Breaking Rules in Syria

In another public trouncing of established international law, U.S. military helicoptors staged an attack yesterday 8 kilometers inside Syria. According to the Washington Post:

"Sunday's attack was on the Sukkariyeh Farm near the town of Abu Kamal, five miles inside the Syrian border. Four helicopters attacked a civilian building under construction, firing on the workers inside, shortly before sundown."

The target of the strike was Abu Ghadiya, described as "one of the most prominent foreign fighter facilitators in the region" by an anonymous official who added "He is believed to have been killed." Details were added by Syrian Foreign Minister Waleed Moallem in this video posted on CNN's website; according to his reports, the helicopters landed at the farm in broad daylight; soldiers disembarked and killed civilian construction workers, the farm guard and his family, four children, and even a hapless nearby fisherman.

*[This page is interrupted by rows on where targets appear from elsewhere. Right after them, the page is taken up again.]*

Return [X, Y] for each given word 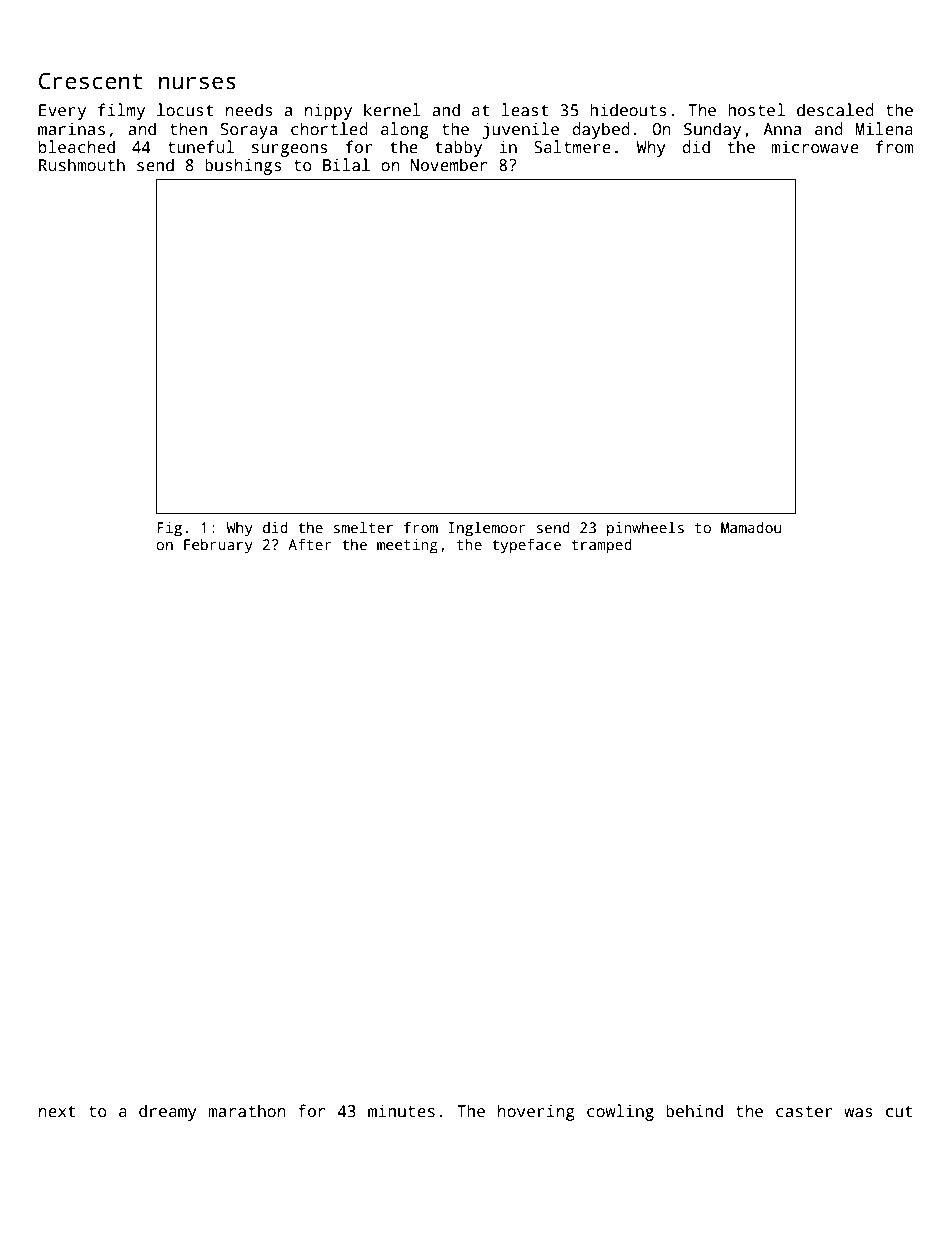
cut [899, 1112]
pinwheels [645, 529]
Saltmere [572, 147]
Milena [884, 128]
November [449, 164]
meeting [407, 546]
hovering [536, 1112]
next [57, 1111]
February [218, 546]
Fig [169, 529]
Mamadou [751, 527]
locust [185, 110]
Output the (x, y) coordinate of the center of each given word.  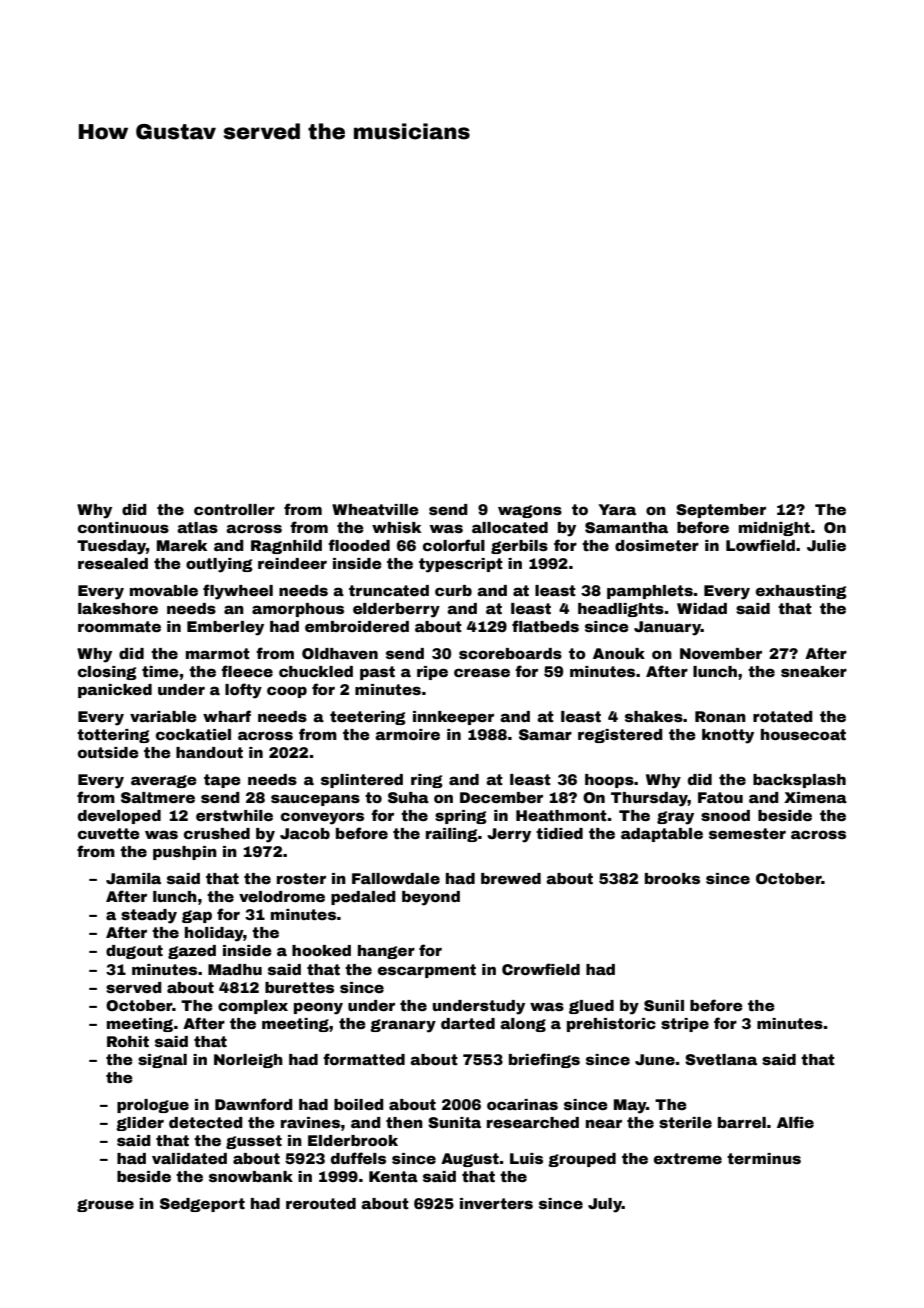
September (721, 511)
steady (149, 916)
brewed (511, 878)
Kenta (393, 1176)
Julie (826, 545)
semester (747, 833)
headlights (621, 610)
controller (234, 509)
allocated (510, 527)
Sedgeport (202, 1205)
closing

This action will surely complicate the already hairy negotiations over a longer US precense in Iraq after the UN mandate expires in two months. And although Western papers are overwhelmingly including the word "rare" in their description of the attack (just try Googling "Rare Attack on Syria" to see what I mean), we have to view this event within a larger context. First of all, although US strikes into Syria may be "rare" (right now), strikes across Pakistani borders were getting increasinly un-rare until a large enough public backlash occurred several months ago. Secondly, the neccesity for breaking international rules to protect national interests reflects a broad trend in contemporary conflict - state actors pitted against non-state actors.

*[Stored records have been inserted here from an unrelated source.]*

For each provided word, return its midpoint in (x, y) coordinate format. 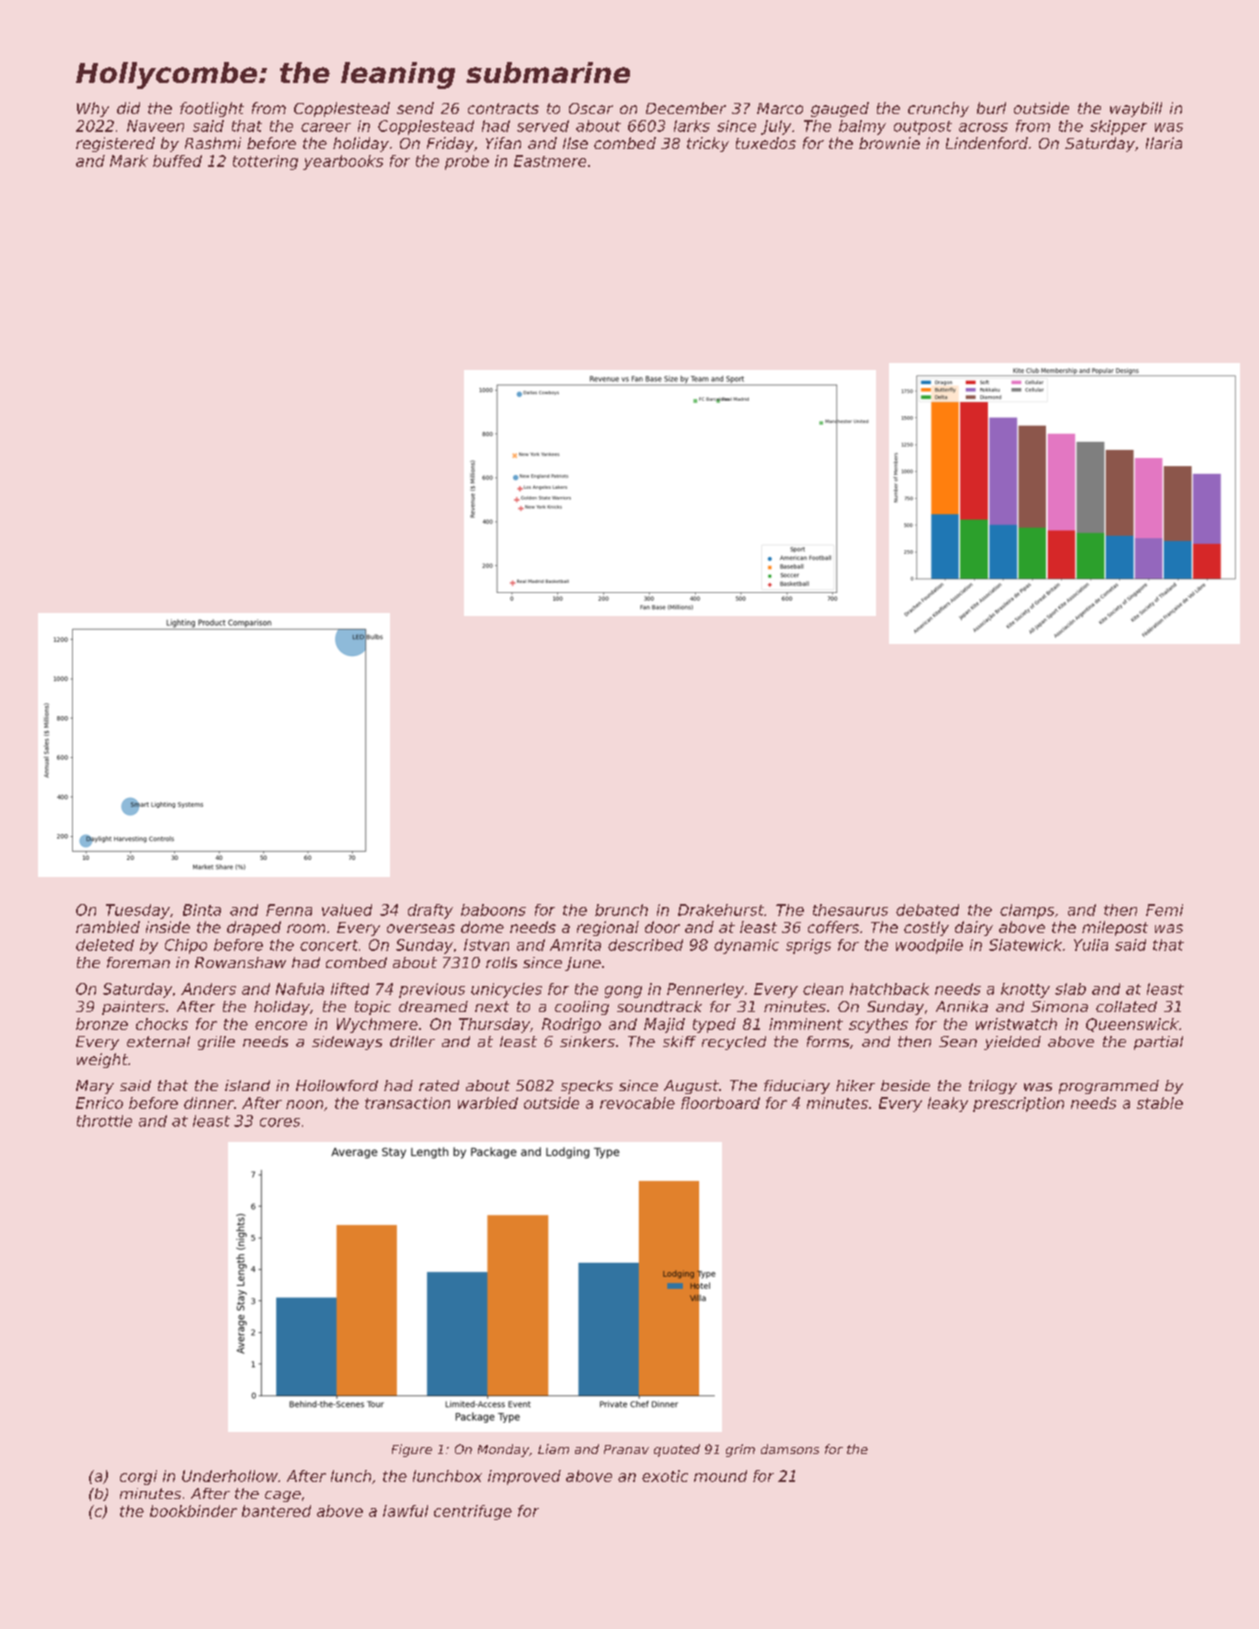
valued (347, 910)
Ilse (575, 143)
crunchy (938, 109)
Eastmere (550, 161)
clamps (1027, 911)
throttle (104, 1121)
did (128, 108)
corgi (138, 1477)
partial (1158, 1043)
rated (439, 1085)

I like Lionel Beehner blog-topic of earlier this year (check it out at Huffington Post) in which he makes the case for non-violence in these new wars against terrorists, criminal networks, and separatist groups.

"The steady erosion of sovereign borders and growing threat of non-state actors like al-Qaeda suggest that these kinds of cross-border incursions will grow ever more frequent. Moreover, because states fear tipping local sympathies toward the side of the non-state actor--and losing the public relations battle, as it were--these kinds of "hot pursuit" missions will not be sustained, heavy-handed attacks with massive casualties but rather short in-and-out raids or air strikes. The targets will not be large population centers but terrorist camps or weapons caches, mostly found along borders."

Beehner writes that this kind of war strategy cannot work, because the deck is stacked against the state actor - raids aren't heavy-handed enough to suppress the threat, but they are heavy-handed enough to cause outrage. The outcome is a long, intractable conflict with public opinion turned against the state. The viable strategy is nonviolent, says Beehner: long term development through improving social, economic, and political conditions - and relationship building on the ground.

It seems to me that this "radical" strategy gives the added benefit of protecting and strengthening normative rules instead of undermining them. And the rules it protects are pro-social ones that underpin stable democratic regimes: human rights and non-violent conflict resolution. Hmm - how's that for "democratization"?